Quantification of the relative expression levels of Th cytokines

Relative gene expression was determined using the standard curve method. Standard curves and line equations were generated using five-fold serially diluted solutions of cDNA generated by the reverse transcription of qPCR Human Reference Total RNA (Clontech, Mountain View, CA, USA). All standard curves were linear in the analyzed range with an acceptable correlation coefficient (R2). Target gene expression was calculated from the standard curve followed by the quantitative normalization of cDNA in each sample using GAPDH as an internal control. Assays were performed in duplicate for each sample and the mean value was used for analysis.

Statistical analysis

Results were expressed as median values (interquartile range). The cutoff value of each continuous variable was determined by the median value. Comparisons were performed using non-parametric Wilcoxon signed-rank test for continuous variables. Cumulative incidence of pouchitis was evaluated by the Kaplan-Meier method. Differences between two groups were determined by the log-rank test. Cox proportional hazard regression analysis was used to evaluate the independent influence of factors on the onset of pouchitis. All statistical analyses were carried out using JMP 10 for Windows software (SAS Institute, Cary, NC, USA). Two-sided p-values < 0.05 were considered statistically significant.

Results

Patient characteristics

Sixty-eight patients (male/female; 39/29, median age; 32 years (11–62 years)) were enrolled in this study. The median follow-up period was 40 months (0–117 months). Among these patients, 40 (58.8%) developed pouchitis (Fig. 1). Patient characteristics are shown in Table 1.

Fig. 1
figure1

Cumulative risk of developing pouchitis. Cumulative risk of developing pouchitis was 58.8% at the follow-up period (median 40 months (0–117 months))

Table 1 Clinicopathological factors of 68 patients with pouchitis

Expression levels of Th cytokines

The mRNA expression levels of Th cytokines (IFN-γ, IL-23A, IL-5, IL-13 and IL-17A) were calculated. More than half of the samples were below the level of detection in IL-5, IL-13 and IL-17A assays. These cytokines were excluded from further analysis.

Cumulative incidence of pouchitis after IPAA according to mRNA levels of Th cytokines

The cumulative incidence of pouchitis according to the expression levels of IFN-γ and IL-23A are shown in Fig. 2. Although there was no association between IL-23A expression levels and the incidence of pouchitis (p = 0.301), patients with elevated IFN-γ had a significantly higher incidence of pouchitis than those with low levels of IFN-γ (p = 0.043). Because only IFN-γ was associated with the onset of pouchitis, we focused the rest of our study on IFN-γ.

Fig. 2
figure2

The relationship between the cumulative incidence of pouchitis and IL-23A (a) and IFN-γ (b). There was no association between IL-23A expression levels and the incidence of pouchitis (p = 0.301) (a). However, the patients with elevated IFN-γ had a significantly higher incidence of pouchitis than those with low levels of IFN-γ (p = 0.043)

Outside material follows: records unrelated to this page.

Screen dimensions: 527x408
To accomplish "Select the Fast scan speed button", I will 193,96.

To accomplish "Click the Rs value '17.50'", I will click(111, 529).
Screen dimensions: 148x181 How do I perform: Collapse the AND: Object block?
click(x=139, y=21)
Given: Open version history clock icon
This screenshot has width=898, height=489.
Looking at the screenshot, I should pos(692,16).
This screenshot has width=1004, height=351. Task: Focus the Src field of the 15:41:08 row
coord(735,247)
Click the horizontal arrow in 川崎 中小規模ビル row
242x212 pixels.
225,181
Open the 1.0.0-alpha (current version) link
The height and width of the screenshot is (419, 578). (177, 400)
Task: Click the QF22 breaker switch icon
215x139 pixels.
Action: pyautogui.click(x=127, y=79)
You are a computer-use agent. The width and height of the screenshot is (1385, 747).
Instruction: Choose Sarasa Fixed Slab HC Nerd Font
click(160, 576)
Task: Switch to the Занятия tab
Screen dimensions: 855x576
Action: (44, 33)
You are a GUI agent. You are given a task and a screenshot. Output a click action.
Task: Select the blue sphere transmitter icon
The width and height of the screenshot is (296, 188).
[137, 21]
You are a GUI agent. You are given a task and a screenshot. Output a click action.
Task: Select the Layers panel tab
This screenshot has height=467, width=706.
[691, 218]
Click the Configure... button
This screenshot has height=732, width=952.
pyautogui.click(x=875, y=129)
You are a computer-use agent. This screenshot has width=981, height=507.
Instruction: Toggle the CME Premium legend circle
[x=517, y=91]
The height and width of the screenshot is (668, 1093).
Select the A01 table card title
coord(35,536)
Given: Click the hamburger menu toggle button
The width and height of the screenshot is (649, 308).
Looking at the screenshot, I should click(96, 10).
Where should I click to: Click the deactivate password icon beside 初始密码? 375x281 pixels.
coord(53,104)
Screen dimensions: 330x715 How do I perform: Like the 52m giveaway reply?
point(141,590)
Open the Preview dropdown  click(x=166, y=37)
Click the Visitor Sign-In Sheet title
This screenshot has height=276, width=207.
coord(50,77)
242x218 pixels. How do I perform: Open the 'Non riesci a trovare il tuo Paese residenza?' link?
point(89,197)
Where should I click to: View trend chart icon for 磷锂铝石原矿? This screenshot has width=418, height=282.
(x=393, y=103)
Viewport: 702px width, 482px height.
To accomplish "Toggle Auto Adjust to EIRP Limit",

Relationship between IFN-γ and preoperative clinicopathologic data

The relationship between pouchitis and preoperative clinicopathologic factors is shown in Table 2. There was a significant difference between IFN-γ level and severity of colitis, and patients with elevated C-reactive protein had a trend for higher IFN-γ mRNA levels. However, there was no correlation between IFN-γ and type of pouchitis. According to univariate analysis, a total dose of prednisolone > 7000 mg administered before colectomy and IFN-γ were identified as significant risk factors for the onset of pouchitis (Table 3). In addition, multivariate analysis showed that elevated IFN-γ mRNA levels were significantly associated with the onset of pouchitis.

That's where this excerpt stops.